[Task description]
Extract each line below that contains the word "Totalvikt".

[Provided data]
════════

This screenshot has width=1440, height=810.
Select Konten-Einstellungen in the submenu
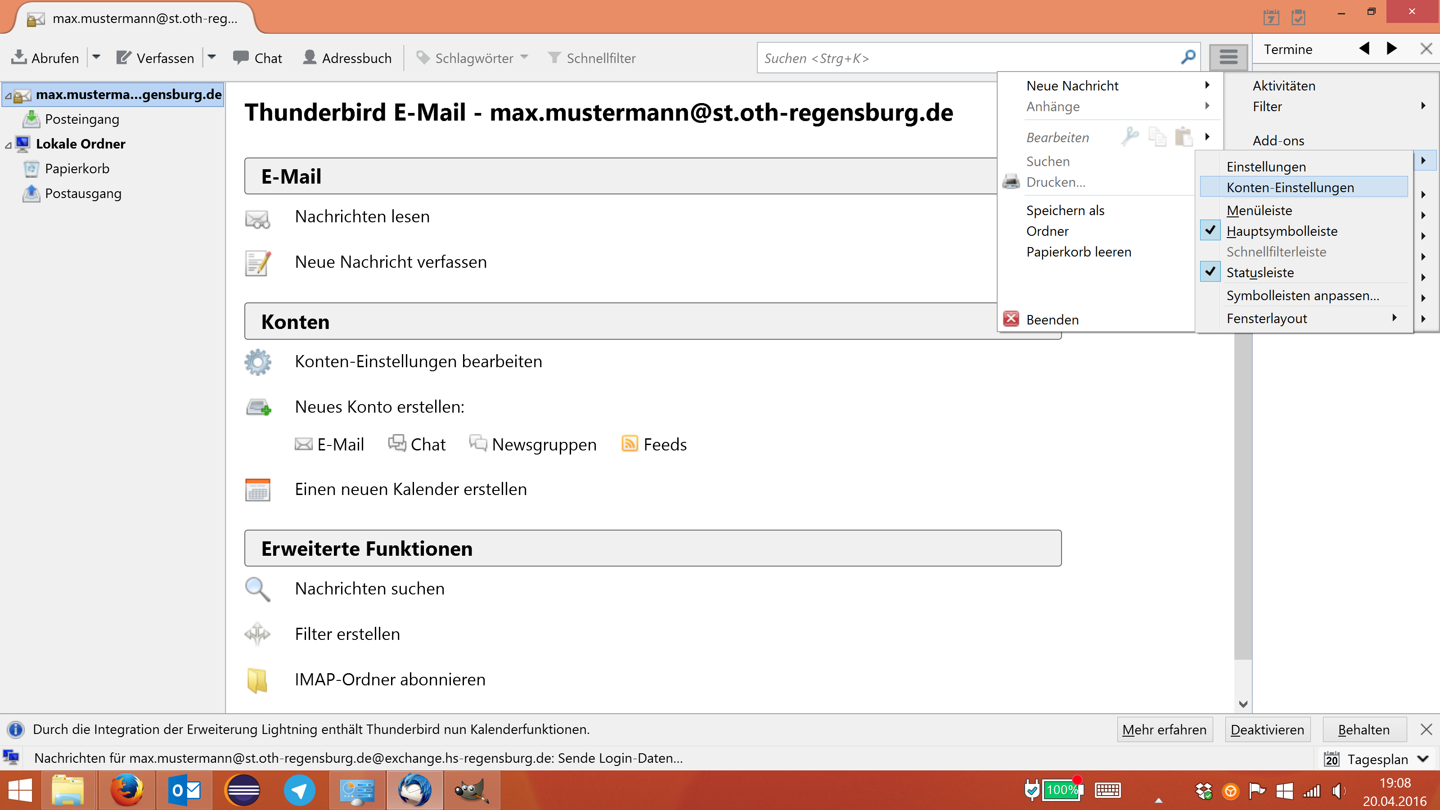coord(1290,187)
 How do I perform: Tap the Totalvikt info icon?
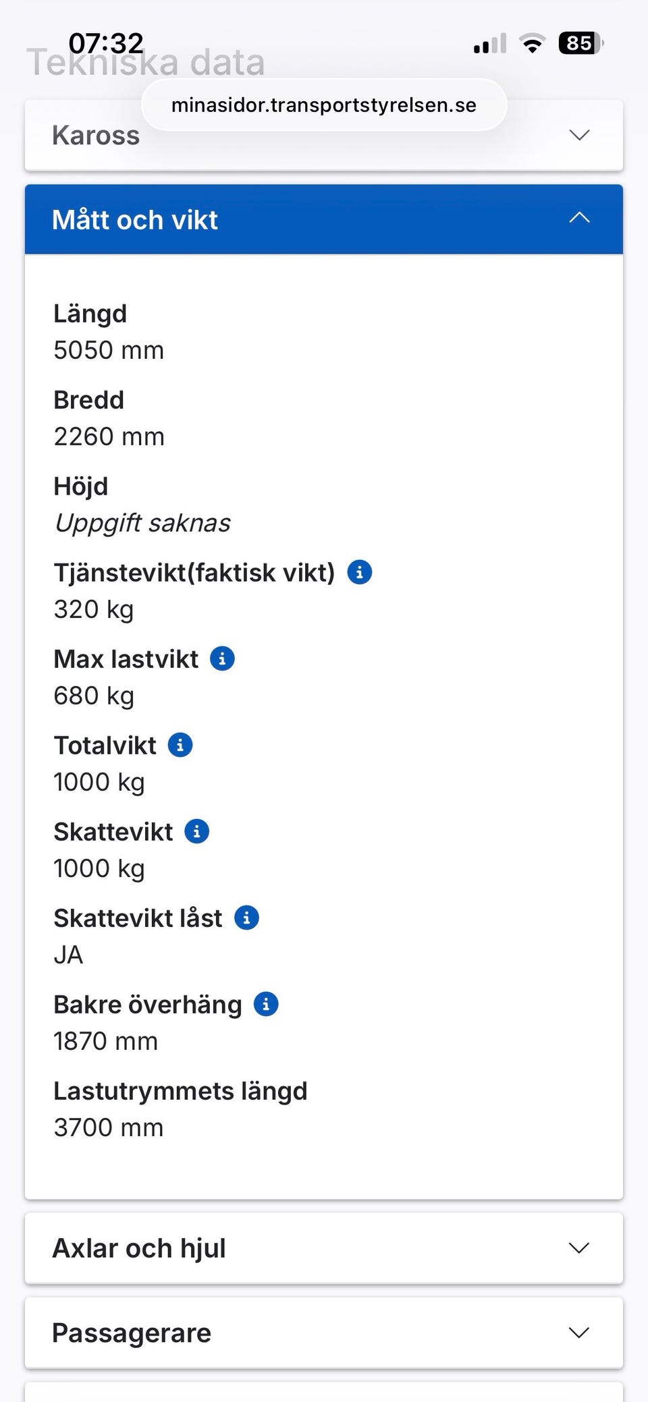180,745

════════

[Complete response]
 How do I perform: Tap the Totalvikt info icon?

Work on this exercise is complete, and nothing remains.